=== What the task requires ===
Reproduce the text about basketball player Jaden Hardy word for word.

=== Page text ===
--- BEGIN ---

Jaden Amere Hardy (born July 5, 2002) is an American professional basketball player for the Dallas Mavericks of the National Basketball Association (NBA). He was a consensus five-star recruit and one of the top players in the 2021 class.

Early life and high school career
Hardy and his family moved to Nevada from Detroit prior to high school. He attended Coronado High School in Henderson, Nevada. As a junior, Hardy averaged 30.4 points, 9.1 rebounds and 8.4 assists per game, earning Nevada Gatorade Player of the Year and Las Vegas Review-Journal Boys Athlete of the Year honors. On January 8, 2021, he opted out from the remainder of his senior season. He was named to the rosters for the McDonald's All-American Game, Jordan Brand Classic and Nike Hoop Summit.

Recruiting
Hardy was a consensus five-star recruit and one of the top players in the 2021 class. Most recruiting analysts predicted that he would play professionally instead of attending college, with Kentucky and UCLA being his most likely college destinations. On May 15, 2021, he announced that he would join the NBA G League, forgoing college basketball. He chose the G League over offers from Kentucky and UCLA, among others.

--- END ---

=== Raw data ===
--- BEGIN ---

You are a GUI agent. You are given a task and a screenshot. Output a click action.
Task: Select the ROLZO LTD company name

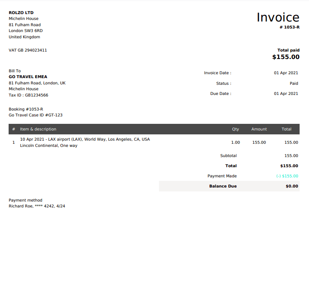21,13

--- END ---

=== Complete output ===
Jaden Amere Hardy (born July 5, 2002) is an American professional basketball player for the Dallas Mavericks of the National Basketball Association (NBA). He was a consensus five-star recruit and one of the top players in the 2021 class.

Early life and high school career
Hardy and his family moved to Nevada from Detroit prior to high school. He attended Coronado High School in Henderson, Nevada. As a junior, Hardy averaged 30.4 points, 9.1 rebounds and 8.4 assists per game, earning Nevada Gatorade Player of the Year and Las Vegas Review-Journal Boys Athlete of the Year honors. On January 8, 2021, he opted out from the remainder of his senior season. He was named to the rosters for the McDonald's All-American Game, Jordan Brand Classic and Nike Hoop Summit.

Recruiting
Hardy was a consensus five-star recruit and one of the top players in the 2021 class. Most recruiting analysts predicted that he would play professionally instead of attending college, with Kentucky and UCLA being his most likely college destinations. On May 15, 2021, he announced that he would join the NBA G League, forgoing college basketball. He chose the G League over offers from Kentucky and UCLA, among others.